Well, this is pro wrestling...


----------



## bdon (Nov 12, 2019)

The Wood said:


> The amount of times I’ve heard AEW fanboys proudly proclaim something like “It’s not like they’re actually going to do (x)” and then they totally go and do (x) is way too much for a newish company.


“It isn’t like Cassidy is beating Chris Jericho.”


----------



## KingofKings1524 (Aug 27, 2007)

iarwain said:


> Well, this is pro wrestling...


I meant fucking stupid even by pro wrestling standards.


----------



## CM Buck (Sep 2, 2012)

KingofKings1524 said:


> I meant fucking stupid even by pro wrestling standards.
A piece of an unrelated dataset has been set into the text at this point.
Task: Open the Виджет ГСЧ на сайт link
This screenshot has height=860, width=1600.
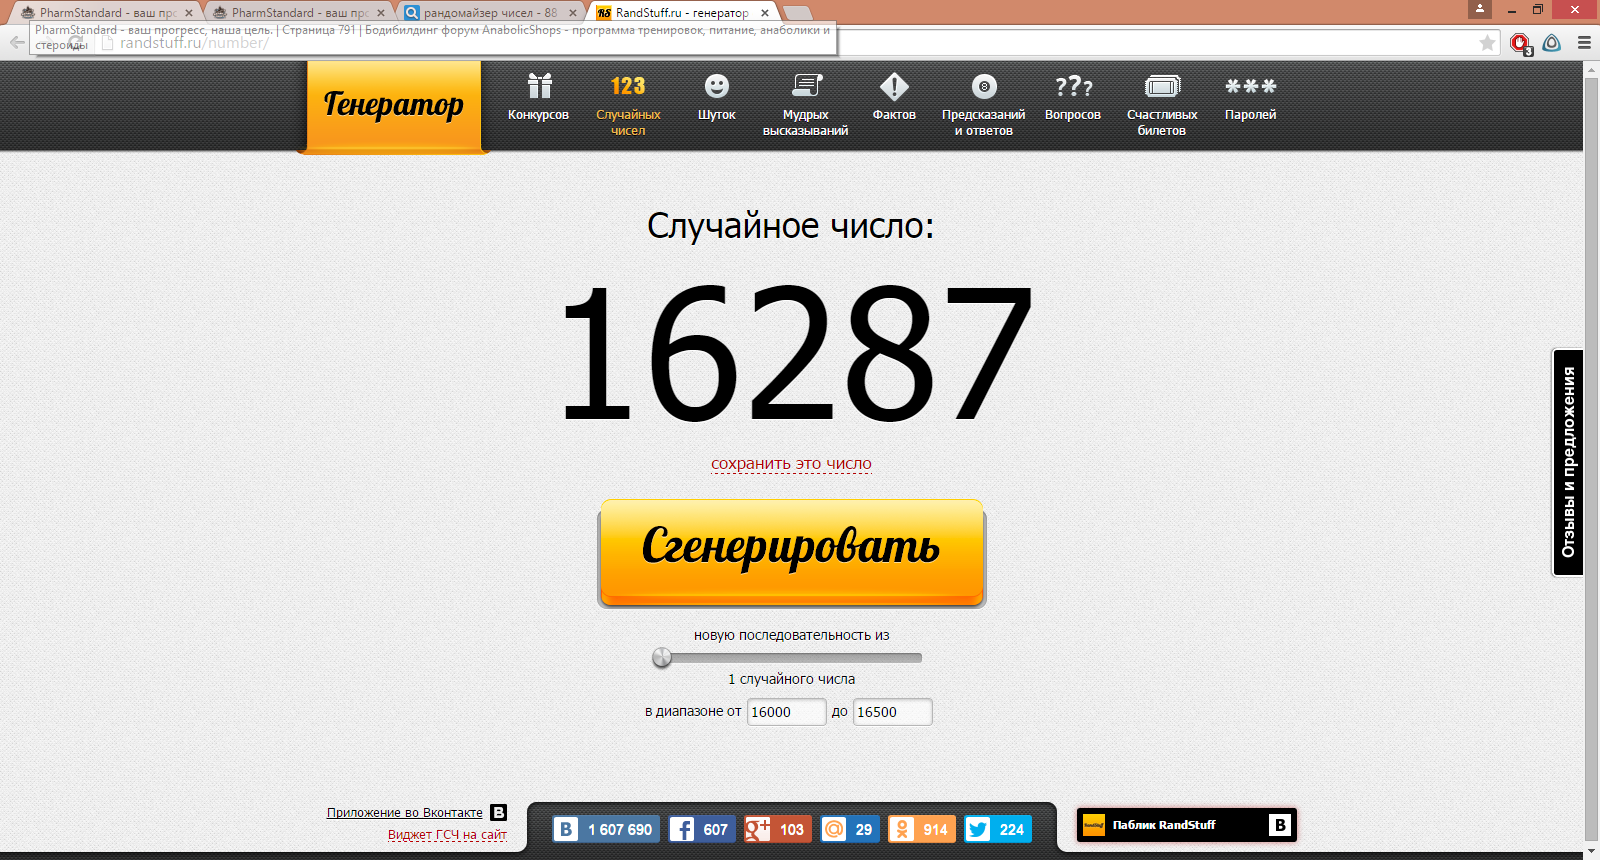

Yep you and I are both fans and seeing a child marshalling the troops for a rescue was an absolutely horrendous visual


----------



## Kalashnikov (Dec 30, 2010)

I don't mind it on BTE, and it was fine for one or two episodes, but -1 being the leader long-term is incredibly stupid. Instead of making a storyline of one of the members rising up to the challenge (Uno, Stu, or Silver), they just make it a running gag/tribute of some sorts.


----------



## 30yearfan (Nov 18, 2020)

They're still bringing him out claiming he's the leader. It's cringe and makes the group look ridiculous. Him jumping up and down during the matches makes me want to change the channel. Hitting wrestlers after the match when they're down. Doesn't matter that's it's just on dark. It's still aew tv.


----------



## .christopher. (Jan 14, 2014)

30yearfan said:


> They're still bringing him out claiming he's the leader. It's cringe and makes the group look ridiculous. Him jumping up and down during the matches makes me want to change the channel. Hitting wrestlers after the match when they're down. Doesn't matter that's it's just on dark. It's still aew tv.
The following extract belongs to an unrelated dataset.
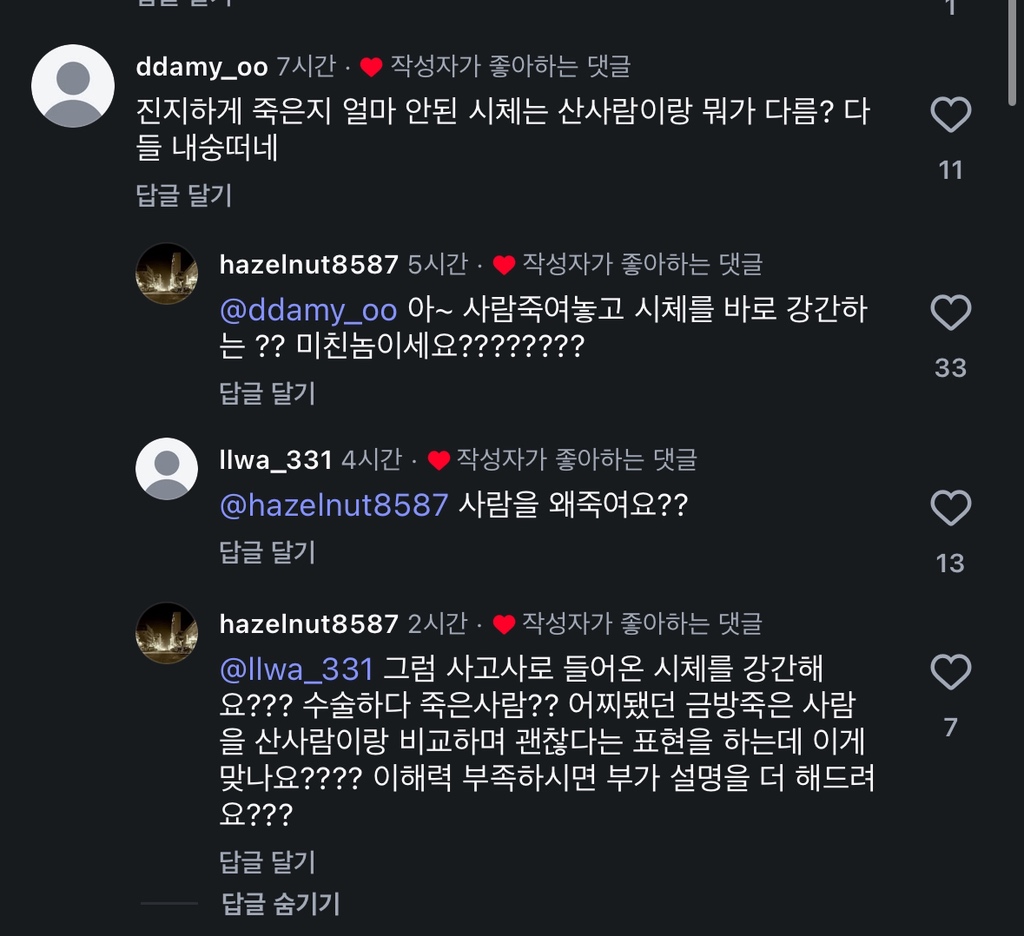The width and height of the screenshot is (1024, 936).
Task: Like hazelnut8587's 5-hour-old reply
Action: tap(950, 313)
They're still doing this?! Pretty uncomfortable exploiting the tragedy like this.


----------



## JasmineAEW (Oct 19, 2020)

.christopher. said:


> They're still doing this?! Pretty uncomfortable exploiting the tragedy like this.


From Amanda Lee:

“
I’ve loved pro wrestling my entire life. It’s been my world for 19 years now. I still love it more than most things in this world.


I try to ignore the sh*t online, but know I see it. I see the snide comments about Brodie’s involvement. The use of the word exploitation. It’s disheartening.

Our world crumbled.

AEW has helped us pick up the pieces.

It’s easy to be distrustful of any corporation and I’d be lying if I didn’t constantly think the rug was going to get pulled out from under me. It hasn’t. Even when it felt like everything was pulled out from under me, this wasn’t.

They let Brodie feel like he’s a part of something. Notice there’s no storylines involving him. Just him being connected to a huge part of him that’s missing.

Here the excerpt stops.